◆ **What the task asks**: Please print nothing but the lines from the one containing "You are a computer-use agent. 614x619 pixels." to the final line below, exactly, and no pictures.

◆ **Excerpted records**:
★ ★ ★ ★

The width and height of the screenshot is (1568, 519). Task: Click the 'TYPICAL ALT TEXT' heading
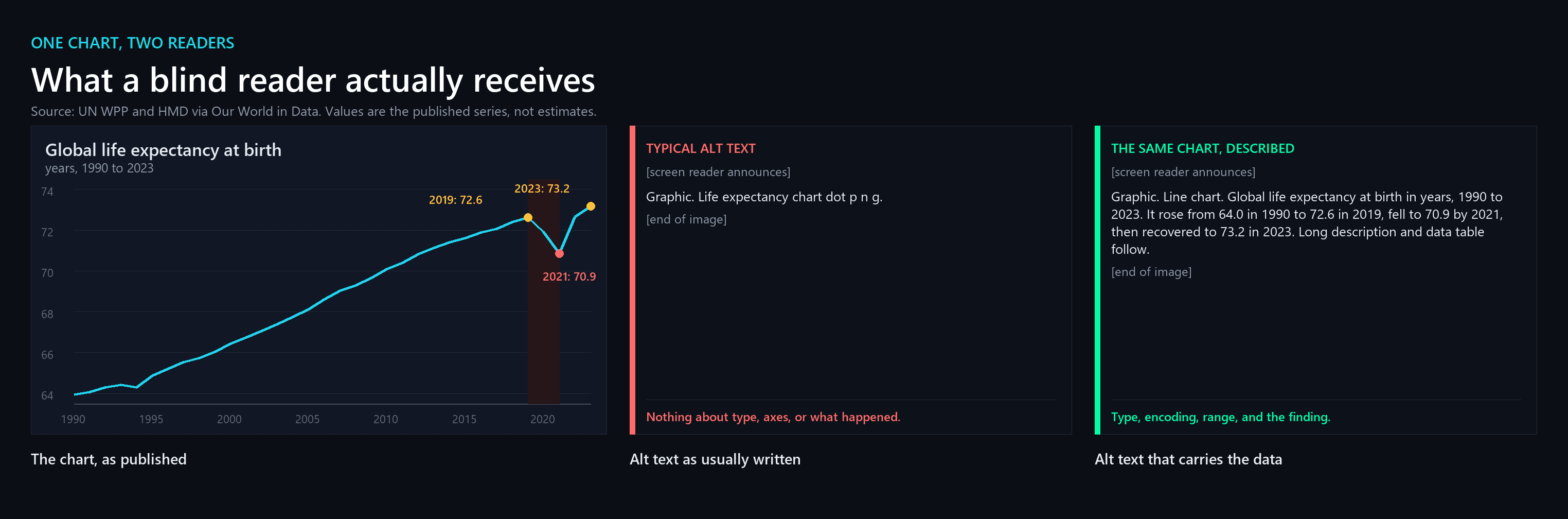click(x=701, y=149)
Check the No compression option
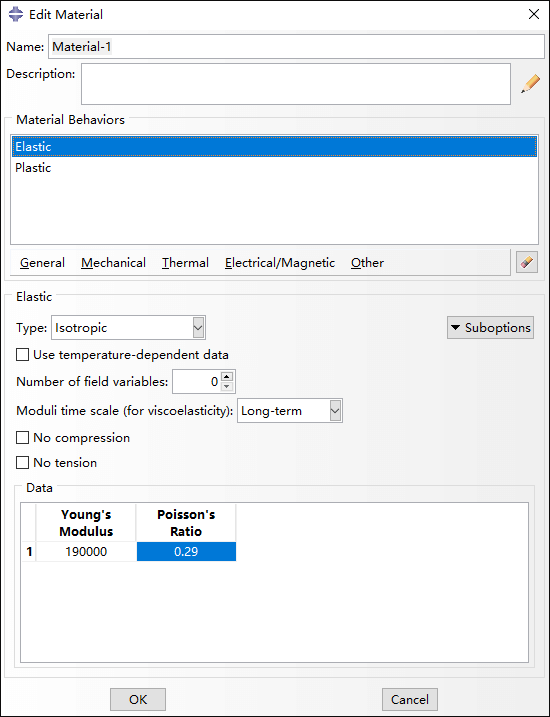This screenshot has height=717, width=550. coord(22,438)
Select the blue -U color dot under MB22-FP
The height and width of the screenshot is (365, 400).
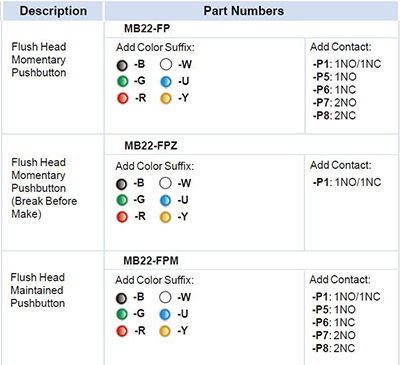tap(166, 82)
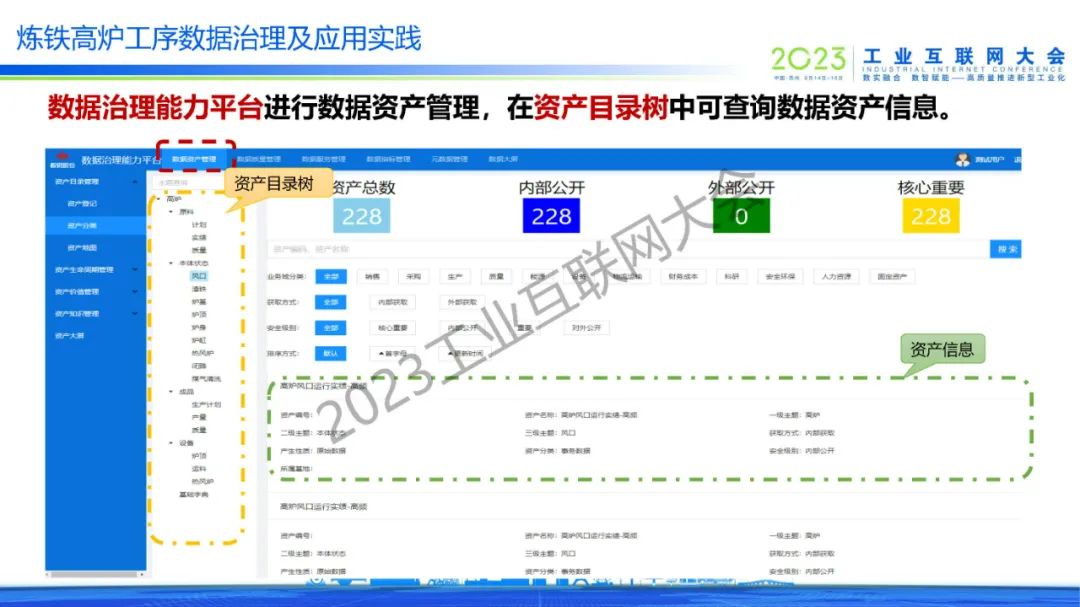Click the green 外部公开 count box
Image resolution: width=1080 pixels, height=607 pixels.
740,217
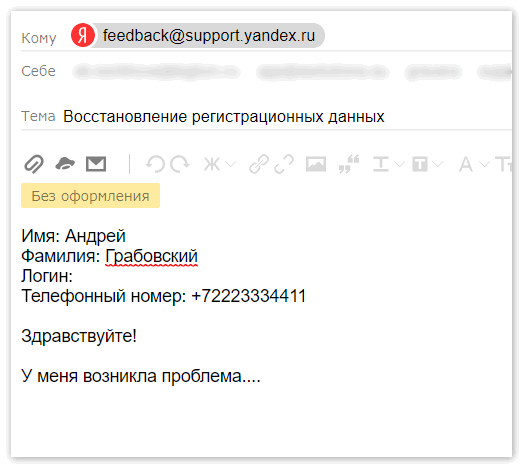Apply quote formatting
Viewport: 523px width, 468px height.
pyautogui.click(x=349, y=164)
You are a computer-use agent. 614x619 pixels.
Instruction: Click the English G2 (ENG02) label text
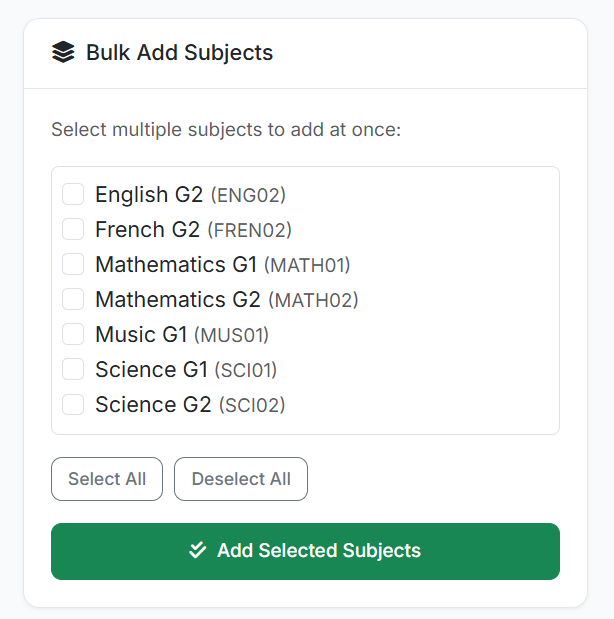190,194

★ ★ ★ ★

◆ **Exercise answer**:
You are a computer-use agent. 614x619 pixels.
Instruction: Click the English G2 (ENG02) label text
190,194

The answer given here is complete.